We'll skip to a later generation for the next pix - which actually is of me as an almost 1 year old in 1936. I was the first grandchild born in the next Ryland generation. The Ryland family, represented above by my two teenaged uncles, Bert and Hugh Ryland, had traded Kansas for California in 1930. The depression was still going strong and my mother, Virginia Ryland Dobbins, was surrogate mom to her younger brothers and sisters, which included the two boys above and two sisters not shown, while their mother worked during the day. It was wonderful growing up amidst a whole crop of aunts and uncles. Let me tell you, I was one pampered baby!
The picture above is of my cousin Shirley, who was born in February of 1937. As you can tell, she was a darling little tyke, and what tickled me about this photo is how big her dad, my uncle Sam, seemed. Well, he was big, but I don't remember him that way. Shirley and I grew up in the same town and our Ryland aunts and uncles were close knit and we saw them often. Uncle Sam was married to my Mom's younger sister Marie Ryland. He was a Merchant Marine and as such was gone to sea a great deal of the time. But whenever he came home he always brought wonderful things for my sister and me -- like wooden shoes from Holland and costumes like belly dancers wore from the near east. We had a steady stream of "show and tell" items to share at our school.

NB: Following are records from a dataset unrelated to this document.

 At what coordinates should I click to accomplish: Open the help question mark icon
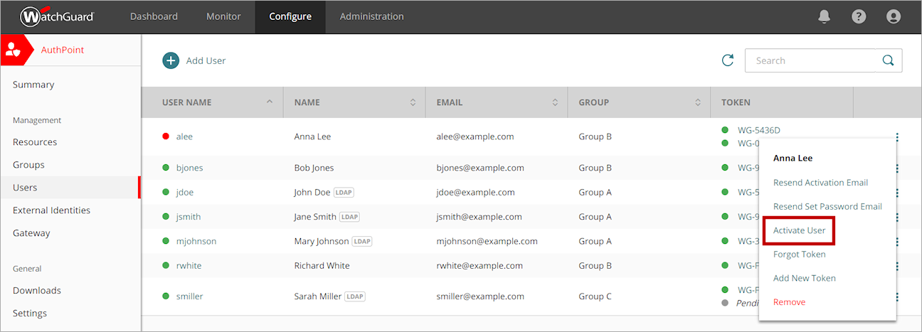859,16
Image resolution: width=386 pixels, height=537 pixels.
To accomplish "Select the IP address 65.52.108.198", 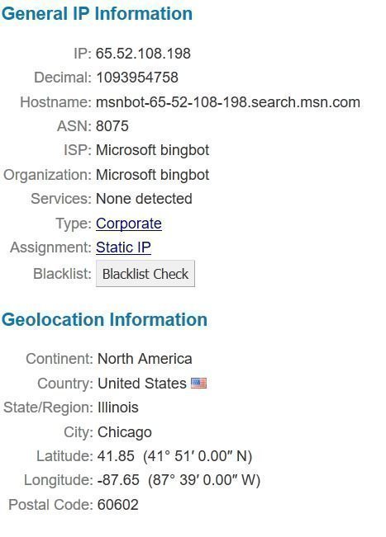I will click(x=143, y=54).
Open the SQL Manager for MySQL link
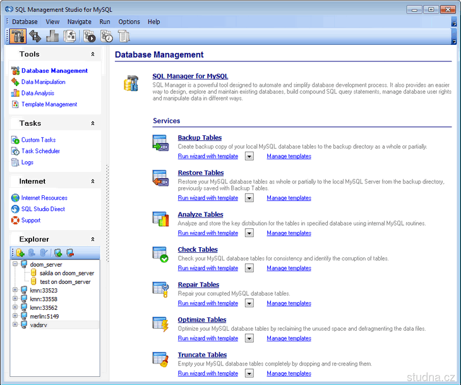 [190, 76]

In my dad's later life he often got to reminiscing about "the old days" and he told me he had never known a man who was so comfortable around babies as Uncle Sam was. He said Sam could change a diaper better than Aunt Marie could and always carried Shirley around tucked under his arm like a football. My dad was not a hands-on father, as he had not been raised around little children, but Sam had been, and to the end of his life my dad was in awe of Uncle Sam's wonderful talent! I think this photo of my cousin Shirley and her daddy is just about my favorite of all the family photos I have.
Lest I do my father a disservice, I do have him in a couple of pictures holding his kids when they were little. This one above is of him showing off my little sister, who was born in August of 1937. He had wanted to name me, the firstborn daughter, after my mother, but Mother wouldn't give up the name Barbara! So when my sister came Dad insisted that she be named Virginia Louise after my mom. My mother was always called "Ginnie" and my sister was "Ginnie Lou."
I think the picture shows that my dad wasn't actually "afraid" of holding his girls, and his face certainly indicates that he was tickled pink about this one, but I think overall he wasn't as much a hands-on father as he was one who constantly showered his kids with surprises and gifts. I don't remember him so much for hugs and kisses as I do for bags of penny candy, bags of freshly popped popcorn, and later, making pancake dinners for any friends we wanted to have over for dinner.
It's fun to look back through the old photos to see what one can see. And sets a person thinking about those old times, remembering things we haven't thought about in years. And I can't help wondering what it is that down the road my kin are going to remember about me.